---- Task data

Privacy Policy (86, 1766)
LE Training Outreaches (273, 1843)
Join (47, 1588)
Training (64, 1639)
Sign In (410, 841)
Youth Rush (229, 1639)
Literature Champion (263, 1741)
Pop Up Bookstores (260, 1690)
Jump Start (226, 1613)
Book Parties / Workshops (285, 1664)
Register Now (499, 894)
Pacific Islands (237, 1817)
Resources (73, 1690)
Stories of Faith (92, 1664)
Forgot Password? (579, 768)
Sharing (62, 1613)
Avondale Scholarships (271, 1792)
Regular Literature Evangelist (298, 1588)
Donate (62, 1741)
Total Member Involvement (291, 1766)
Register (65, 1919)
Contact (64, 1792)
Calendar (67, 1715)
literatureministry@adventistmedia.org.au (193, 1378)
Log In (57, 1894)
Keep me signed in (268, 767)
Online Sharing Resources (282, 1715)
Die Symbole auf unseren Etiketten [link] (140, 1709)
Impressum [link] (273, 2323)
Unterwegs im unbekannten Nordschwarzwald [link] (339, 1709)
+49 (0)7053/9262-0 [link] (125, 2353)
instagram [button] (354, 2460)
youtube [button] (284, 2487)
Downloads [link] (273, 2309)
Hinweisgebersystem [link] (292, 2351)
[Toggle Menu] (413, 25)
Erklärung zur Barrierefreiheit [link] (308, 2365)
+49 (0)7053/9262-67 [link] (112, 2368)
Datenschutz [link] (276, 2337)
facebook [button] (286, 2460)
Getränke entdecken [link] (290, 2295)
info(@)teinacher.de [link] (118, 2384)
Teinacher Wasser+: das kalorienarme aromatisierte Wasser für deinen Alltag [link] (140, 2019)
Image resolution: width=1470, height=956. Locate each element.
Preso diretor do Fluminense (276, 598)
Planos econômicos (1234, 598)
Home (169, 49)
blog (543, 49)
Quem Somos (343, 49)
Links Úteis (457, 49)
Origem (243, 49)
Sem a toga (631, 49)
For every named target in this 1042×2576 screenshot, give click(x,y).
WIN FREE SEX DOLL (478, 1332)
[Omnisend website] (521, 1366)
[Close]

--------

Problem statement: Scan the listing above for the line that has "Image resolution: width=1470, height=956.", then copy exactly from that line through the line that has "Sem a toga (631, 49)".

Answer below:
Image resolution: width=1470, height=956. Locate each element.
Preso diretor do Fluminense (276, 598)
Planos econômicos (1234, 598)
Home (169, 49)
blog (543, 49)
Quem Somos (343, 49)
Links Úteis (457, 49)
Origem (243, 49)
Sem a toga (631, 49)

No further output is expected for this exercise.